● **Set exercise**: From the rows below, copy every line that contains the string "left". Case counts.

● **Entries provided**:

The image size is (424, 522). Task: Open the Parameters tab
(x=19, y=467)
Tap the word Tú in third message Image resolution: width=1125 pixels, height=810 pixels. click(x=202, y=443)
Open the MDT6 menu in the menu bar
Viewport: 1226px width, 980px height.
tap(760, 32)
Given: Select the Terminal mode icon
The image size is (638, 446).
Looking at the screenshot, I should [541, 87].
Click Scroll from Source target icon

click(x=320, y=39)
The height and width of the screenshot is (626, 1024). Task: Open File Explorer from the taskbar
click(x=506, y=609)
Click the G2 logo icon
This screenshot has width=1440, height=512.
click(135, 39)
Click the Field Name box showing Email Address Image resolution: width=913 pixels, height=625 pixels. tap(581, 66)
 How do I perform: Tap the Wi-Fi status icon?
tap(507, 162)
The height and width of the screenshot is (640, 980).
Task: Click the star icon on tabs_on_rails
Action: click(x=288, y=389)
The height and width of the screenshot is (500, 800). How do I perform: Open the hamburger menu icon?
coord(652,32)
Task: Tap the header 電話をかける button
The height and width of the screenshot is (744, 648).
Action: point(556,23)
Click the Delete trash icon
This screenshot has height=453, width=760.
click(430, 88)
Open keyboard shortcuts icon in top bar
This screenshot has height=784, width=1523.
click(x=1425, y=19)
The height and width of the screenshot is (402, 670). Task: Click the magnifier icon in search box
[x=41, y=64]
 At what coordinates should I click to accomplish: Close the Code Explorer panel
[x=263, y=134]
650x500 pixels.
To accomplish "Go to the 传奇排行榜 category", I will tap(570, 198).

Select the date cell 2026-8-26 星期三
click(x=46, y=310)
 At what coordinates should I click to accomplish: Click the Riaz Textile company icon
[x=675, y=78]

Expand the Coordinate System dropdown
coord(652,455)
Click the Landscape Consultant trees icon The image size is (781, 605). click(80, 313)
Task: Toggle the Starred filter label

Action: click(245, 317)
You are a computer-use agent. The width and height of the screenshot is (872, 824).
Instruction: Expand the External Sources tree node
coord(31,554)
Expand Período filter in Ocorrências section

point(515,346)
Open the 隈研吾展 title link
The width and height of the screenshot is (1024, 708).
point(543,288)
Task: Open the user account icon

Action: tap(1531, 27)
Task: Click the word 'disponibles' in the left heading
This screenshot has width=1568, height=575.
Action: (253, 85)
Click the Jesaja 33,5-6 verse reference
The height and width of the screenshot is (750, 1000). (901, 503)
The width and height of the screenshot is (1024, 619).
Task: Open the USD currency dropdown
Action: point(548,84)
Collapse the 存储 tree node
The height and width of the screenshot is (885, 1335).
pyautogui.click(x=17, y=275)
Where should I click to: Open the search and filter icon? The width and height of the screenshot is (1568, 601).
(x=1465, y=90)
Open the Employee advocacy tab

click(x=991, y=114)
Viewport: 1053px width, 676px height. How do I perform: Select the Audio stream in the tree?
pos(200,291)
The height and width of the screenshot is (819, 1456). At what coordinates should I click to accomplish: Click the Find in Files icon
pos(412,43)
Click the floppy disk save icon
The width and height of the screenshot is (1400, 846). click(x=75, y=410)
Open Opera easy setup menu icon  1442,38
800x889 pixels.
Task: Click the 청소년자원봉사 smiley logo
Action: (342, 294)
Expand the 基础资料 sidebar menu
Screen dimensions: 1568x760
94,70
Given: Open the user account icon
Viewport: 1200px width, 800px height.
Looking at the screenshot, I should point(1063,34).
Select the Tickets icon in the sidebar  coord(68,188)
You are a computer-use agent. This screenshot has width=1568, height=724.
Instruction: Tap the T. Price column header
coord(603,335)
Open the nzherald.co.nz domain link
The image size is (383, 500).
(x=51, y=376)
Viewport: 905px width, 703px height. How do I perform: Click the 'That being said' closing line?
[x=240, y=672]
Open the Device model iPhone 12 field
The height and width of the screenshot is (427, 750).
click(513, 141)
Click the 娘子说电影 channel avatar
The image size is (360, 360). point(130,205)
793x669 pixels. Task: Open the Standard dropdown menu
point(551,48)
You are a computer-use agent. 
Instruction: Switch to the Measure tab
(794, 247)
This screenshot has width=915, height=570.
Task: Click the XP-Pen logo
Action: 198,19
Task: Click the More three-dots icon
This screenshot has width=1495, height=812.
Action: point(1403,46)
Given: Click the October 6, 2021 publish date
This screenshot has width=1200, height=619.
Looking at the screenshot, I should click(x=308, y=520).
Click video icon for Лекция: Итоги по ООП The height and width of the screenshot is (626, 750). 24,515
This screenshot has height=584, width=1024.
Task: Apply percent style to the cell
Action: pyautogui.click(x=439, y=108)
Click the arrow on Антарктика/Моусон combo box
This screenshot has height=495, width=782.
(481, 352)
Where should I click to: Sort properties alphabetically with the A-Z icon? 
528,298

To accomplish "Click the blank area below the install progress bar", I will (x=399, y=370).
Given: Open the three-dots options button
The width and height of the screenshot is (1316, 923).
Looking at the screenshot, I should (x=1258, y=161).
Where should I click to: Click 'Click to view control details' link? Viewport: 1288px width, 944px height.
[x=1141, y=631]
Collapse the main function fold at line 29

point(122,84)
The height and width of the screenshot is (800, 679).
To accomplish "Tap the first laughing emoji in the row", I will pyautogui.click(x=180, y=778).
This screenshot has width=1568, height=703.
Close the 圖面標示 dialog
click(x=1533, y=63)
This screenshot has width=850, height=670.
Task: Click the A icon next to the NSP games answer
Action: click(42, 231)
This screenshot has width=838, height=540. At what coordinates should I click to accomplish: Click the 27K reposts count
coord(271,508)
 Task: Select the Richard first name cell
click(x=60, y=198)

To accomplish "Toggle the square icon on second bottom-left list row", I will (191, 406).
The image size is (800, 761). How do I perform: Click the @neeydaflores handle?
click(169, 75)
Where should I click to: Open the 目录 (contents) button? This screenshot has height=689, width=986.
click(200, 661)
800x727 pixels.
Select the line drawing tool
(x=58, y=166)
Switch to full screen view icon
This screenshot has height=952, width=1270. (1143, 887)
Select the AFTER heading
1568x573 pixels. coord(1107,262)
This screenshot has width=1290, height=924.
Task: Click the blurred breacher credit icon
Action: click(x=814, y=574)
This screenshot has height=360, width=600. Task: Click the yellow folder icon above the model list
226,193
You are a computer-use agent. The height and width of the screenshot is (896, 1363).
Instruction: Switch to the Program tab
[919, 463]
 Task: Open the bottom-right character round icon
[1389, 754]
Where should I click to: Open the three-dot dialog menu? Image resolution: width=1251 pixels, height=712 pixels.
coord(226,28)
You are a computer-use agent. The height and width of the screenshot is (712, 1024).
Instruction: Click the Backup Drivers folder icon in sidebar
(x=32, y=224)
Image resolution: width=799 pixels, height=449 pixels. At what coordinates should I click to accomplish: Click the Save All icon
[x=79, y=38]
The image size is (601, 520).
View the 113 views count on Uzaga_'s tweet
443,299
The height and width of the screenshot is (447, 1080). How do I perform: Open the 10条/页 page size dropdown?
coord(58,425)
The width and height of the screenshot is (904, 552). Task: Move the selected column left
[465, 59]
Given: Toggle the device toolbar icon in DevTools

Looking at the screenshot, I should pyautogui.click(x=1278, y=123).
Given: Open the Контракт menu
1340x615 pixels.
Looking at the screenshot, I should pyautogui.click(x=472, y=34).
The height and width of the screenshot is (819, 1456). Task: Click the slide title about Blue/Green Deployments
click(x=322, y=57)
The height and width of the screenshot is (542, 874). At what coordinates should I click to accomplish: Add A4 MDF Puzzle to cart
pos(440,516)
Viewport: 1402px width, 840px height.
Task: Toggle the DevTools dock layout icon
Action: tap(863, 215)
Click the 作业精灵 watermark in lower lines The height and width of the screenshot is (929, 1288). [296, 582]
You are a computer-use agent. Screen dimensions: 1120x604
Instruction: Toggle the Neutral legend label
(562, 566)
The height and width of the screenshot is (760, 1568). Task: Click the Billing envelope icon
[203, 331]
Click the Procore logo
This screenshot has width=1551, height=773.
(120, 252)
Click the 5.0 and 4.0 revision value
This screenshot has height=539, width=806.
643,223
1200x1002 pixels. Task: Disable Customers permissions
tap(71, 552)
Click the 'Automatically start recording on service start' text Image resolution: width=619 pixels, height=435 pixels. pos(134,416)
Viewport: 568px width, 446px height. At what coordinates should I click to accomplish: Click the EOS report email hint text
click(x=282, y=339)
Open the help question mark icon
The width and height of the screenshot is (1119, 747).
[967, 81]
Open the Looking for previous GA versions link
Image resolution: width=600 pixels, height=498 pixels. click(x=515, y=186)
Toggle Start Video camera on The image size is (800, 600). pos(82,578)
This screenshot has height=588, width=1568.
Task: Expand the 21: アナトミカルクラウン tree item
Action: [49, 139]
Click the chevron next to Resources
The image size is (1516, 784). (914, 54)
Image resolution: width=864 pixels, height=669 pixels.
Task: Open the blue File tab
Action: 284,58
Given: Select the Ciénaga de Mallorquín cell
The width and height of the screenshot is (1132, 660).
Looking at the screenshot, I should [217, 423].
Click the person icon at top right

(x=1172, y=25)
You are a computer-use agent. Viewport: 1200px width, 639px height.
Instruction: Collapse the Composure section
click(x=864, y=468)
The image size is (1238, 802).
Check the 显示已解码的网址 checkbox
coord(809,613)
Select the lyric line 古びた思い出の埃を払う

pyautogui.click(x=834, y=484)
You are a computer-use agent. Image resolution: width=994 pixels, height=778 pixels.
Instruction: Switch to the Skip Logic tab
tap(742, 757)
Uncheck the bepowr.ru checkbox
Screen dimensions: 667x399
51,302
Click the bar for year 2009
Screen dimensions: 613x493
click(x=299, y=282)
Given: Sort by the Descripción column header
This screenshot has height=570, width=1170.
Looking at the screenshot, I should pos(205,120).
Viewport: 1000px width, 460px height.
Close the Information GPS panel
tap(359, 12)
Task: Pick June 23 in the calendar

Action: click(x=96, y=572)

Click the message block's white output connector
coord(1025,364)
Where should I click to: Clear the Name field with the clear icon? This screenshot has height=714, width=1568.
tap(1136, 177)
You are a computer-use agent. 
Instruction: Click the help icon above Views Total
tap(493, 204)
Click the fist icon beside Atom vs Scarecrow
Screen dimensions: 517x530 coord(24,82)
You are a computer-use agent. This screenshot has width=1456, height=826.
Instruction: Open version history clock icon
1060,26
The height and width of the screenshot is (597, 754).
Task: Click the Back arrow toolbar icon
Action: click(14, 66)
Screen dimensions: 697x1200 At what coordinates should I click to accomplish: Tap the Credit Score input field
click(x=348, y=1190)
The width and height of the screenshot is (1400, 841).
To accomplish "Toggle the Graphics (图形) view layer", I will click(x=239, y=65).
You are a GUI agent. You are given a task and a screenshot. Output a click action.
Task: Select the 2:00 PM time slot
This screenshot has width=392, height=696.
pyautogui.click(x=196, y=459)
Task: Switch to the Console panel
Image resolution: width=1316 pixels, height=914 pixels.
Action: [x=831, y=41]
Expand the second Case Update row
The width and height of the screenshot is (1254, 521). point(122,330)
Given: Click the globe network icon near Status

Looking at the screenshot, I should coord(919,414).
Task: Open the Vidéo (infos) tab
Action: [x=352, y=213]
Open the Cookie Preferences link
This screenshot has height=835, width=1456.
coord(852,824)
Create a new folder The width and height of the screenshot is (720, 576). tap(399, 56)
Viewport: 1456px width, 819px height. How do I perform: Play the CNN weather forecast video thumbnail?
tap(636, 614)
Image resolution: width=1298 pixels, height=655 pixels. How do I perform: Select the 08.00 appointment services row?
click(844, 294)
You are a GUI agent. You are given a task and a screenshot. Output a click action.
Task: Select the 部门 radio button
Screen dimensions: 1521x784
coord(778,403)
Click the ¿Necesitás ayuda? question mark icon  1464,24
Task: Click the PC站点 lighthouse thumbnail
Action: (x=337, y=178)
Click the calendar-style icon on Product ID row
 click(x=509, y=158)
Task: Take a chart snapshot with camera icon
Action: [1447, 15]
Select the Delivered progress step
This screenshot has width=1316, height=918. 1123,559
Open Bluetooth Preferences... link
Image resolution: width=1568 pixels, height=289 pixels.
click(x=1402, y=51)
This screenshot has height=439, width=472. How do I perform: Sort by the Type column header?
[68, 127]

● **Exercise result**:
Task: Click the word 'disponibles' in the left heading
To accomplish "Toggle the square icon on second bottom-left list row", I will (191, 406).
The width and height of the screenshot is (904, 552). Task: Move the selected column left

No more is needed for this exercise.